**DATASET EXCERPTS**

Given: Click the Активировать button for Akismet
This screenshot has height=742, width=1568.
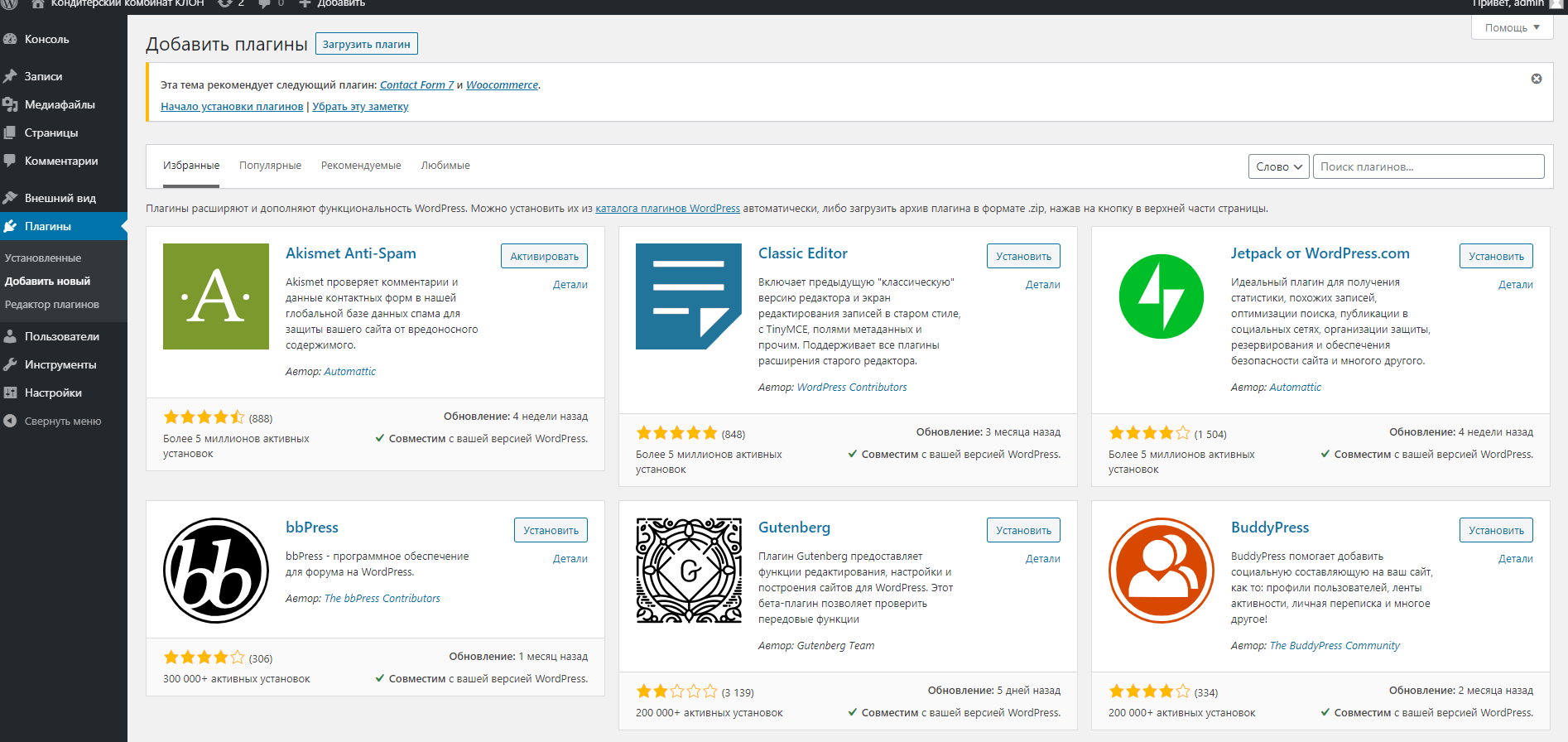Looking at the screenshot, I should tap(545, 256).
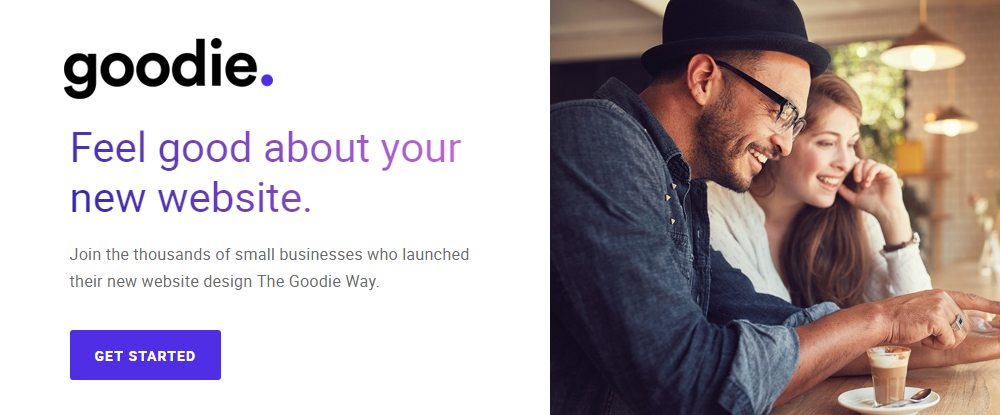Viewport: 1000px width, 415px height.
Task: Click the ring on the man's finger
Action: pyautogui.click(x=957, y=322)
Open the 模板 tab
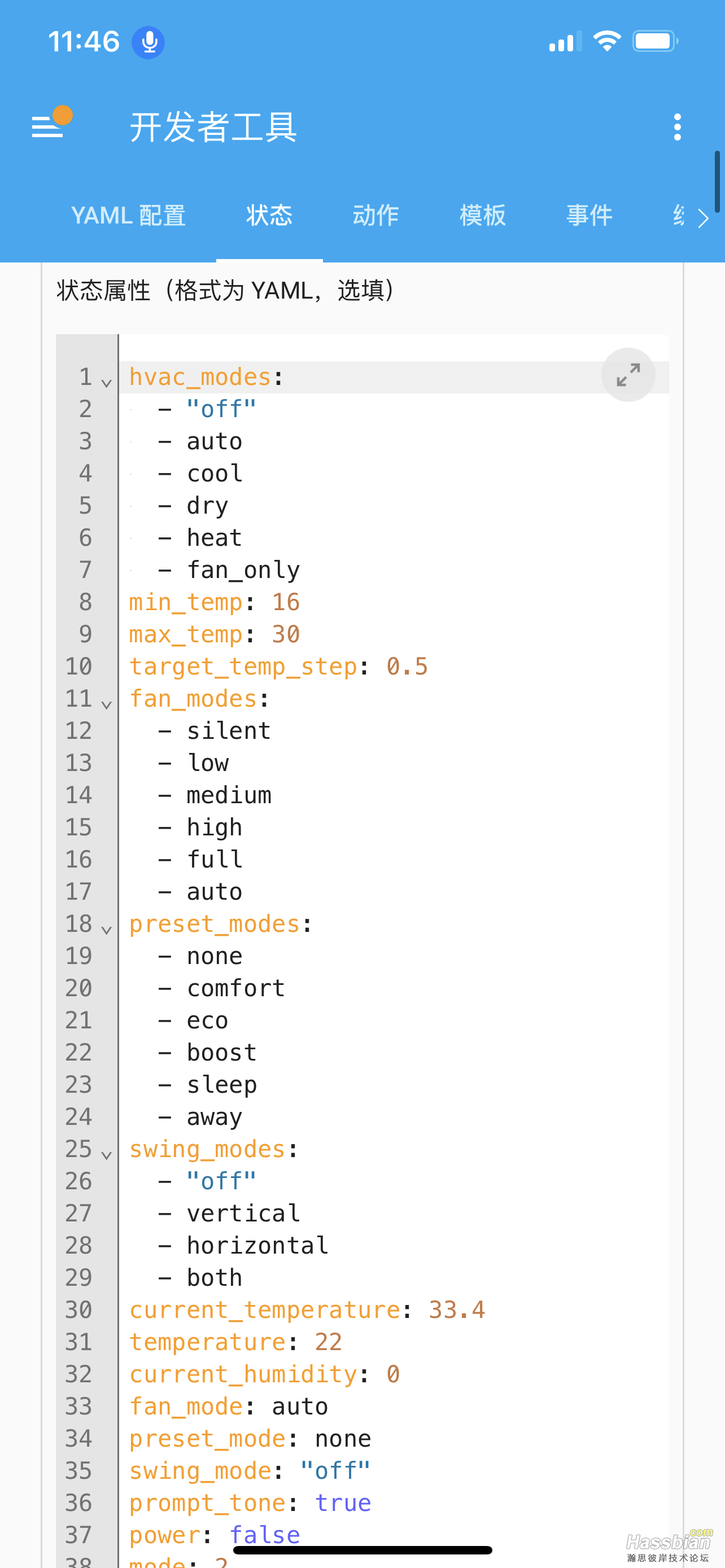Image resolution: width=725 pixels, height=1568 pixels. point(483,216)
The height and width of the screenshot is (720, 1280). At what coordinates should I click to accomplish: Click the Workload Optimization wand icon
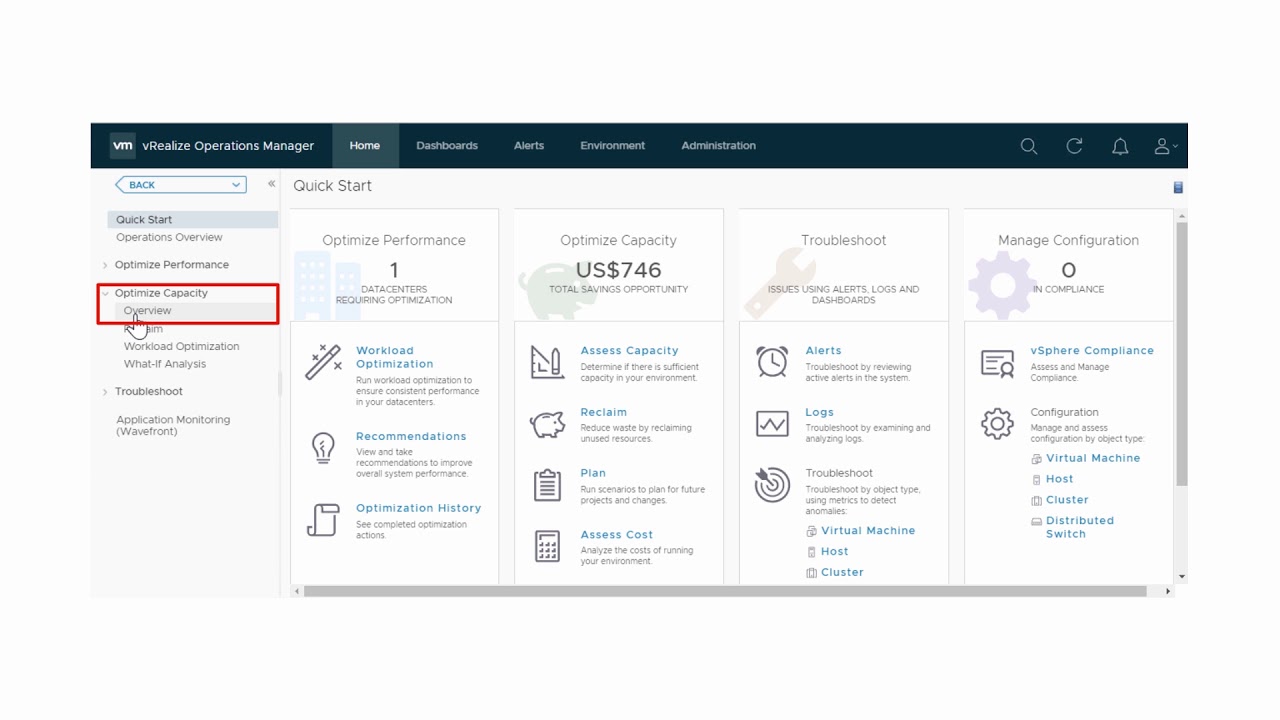[x=323, y=362]
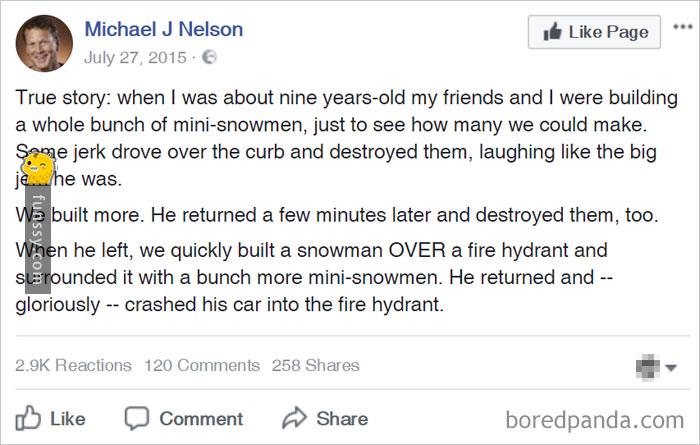
Task: Click the yellow funssy mascot emoji icon
Action: pyautogui.click(x=38, y=168)
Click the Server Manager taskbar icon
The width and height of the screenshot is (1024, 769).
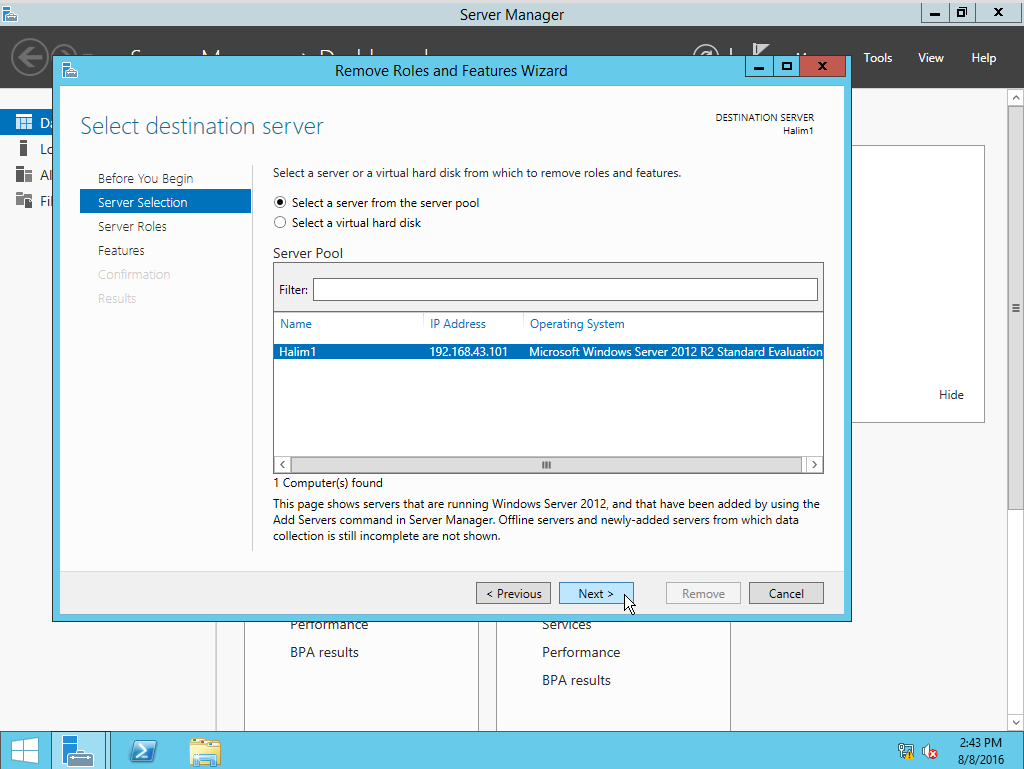click(79, 750)
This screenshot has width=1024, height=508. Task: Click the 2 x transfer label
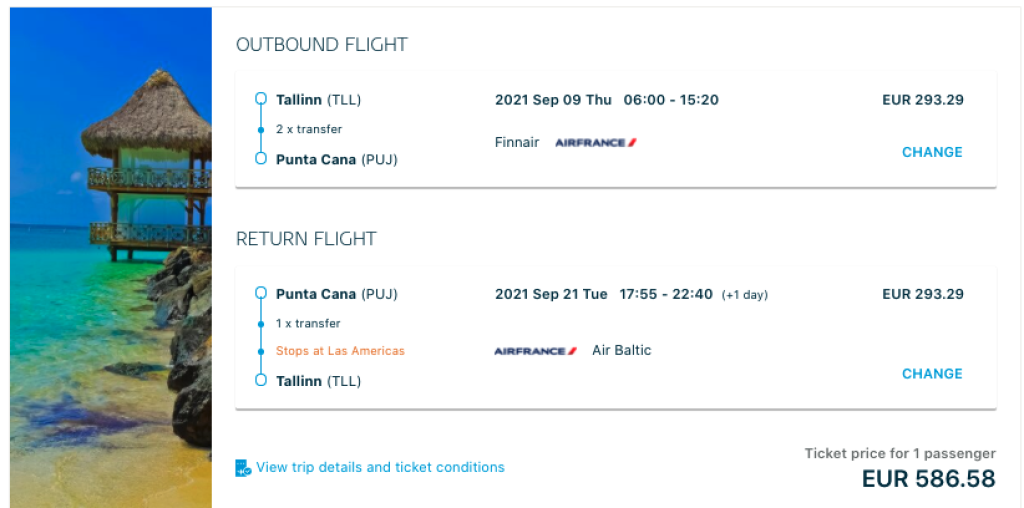tap(309, 129)
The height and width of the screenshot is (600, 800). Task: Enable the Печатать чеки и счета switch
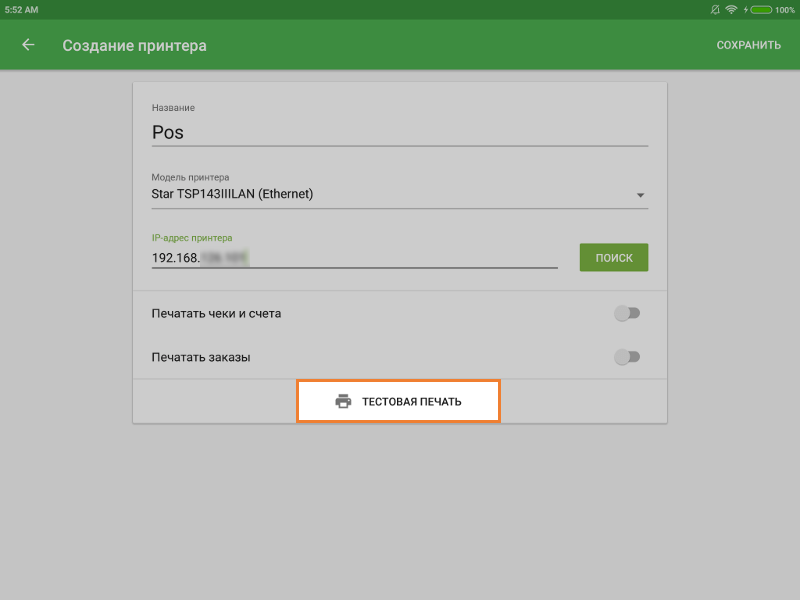click(x=627, y=313)
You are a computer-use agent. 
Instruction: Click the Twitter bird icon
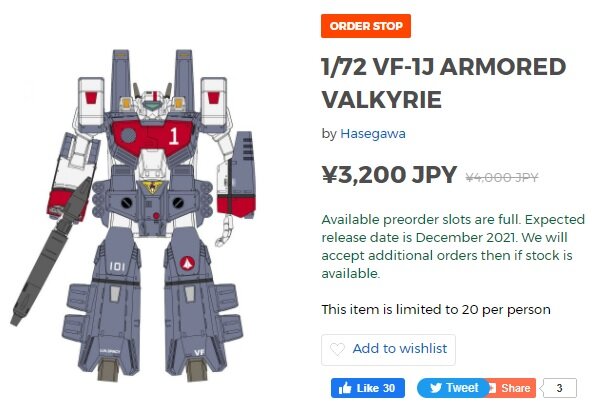(436, 388)
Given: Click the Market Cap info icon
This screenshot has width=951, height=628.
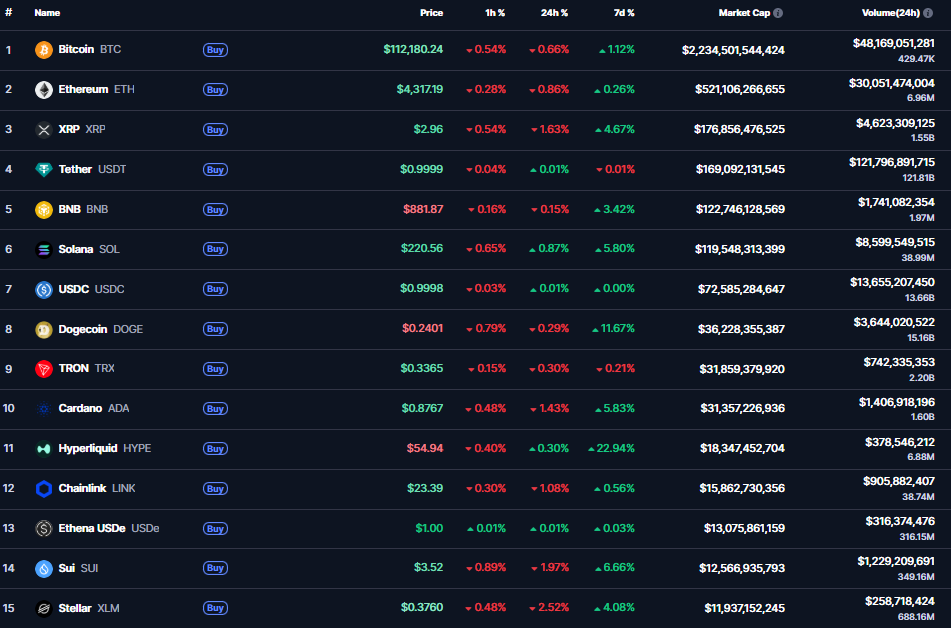Looking at the screenshot, I should click(x=778, y=13).
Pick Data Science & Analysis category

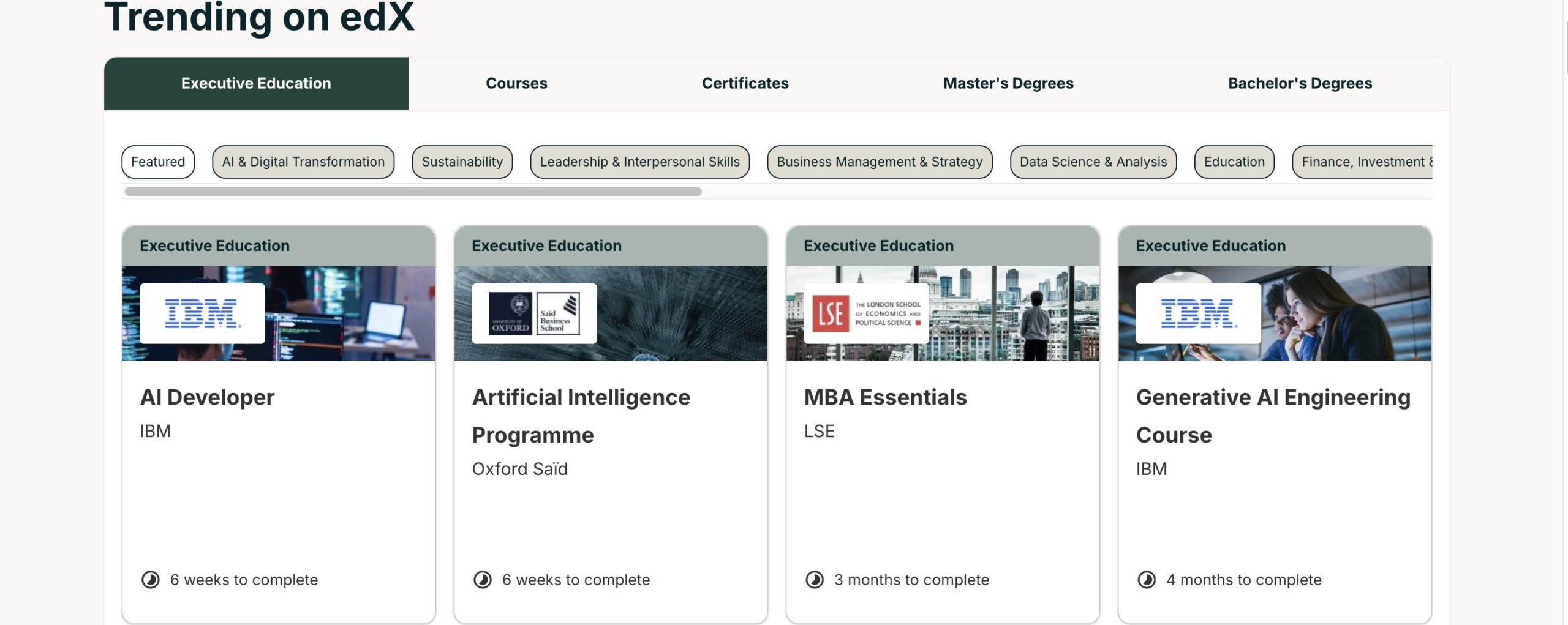coord(1093,162)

**PROBLEM TO SOLVE**
Find the lines that mention "Given" in the entries and show them.

**WRITTEN RESPONSE**
Given: Click the Активировать button for Akismet
Given: Click the Market Cap info icon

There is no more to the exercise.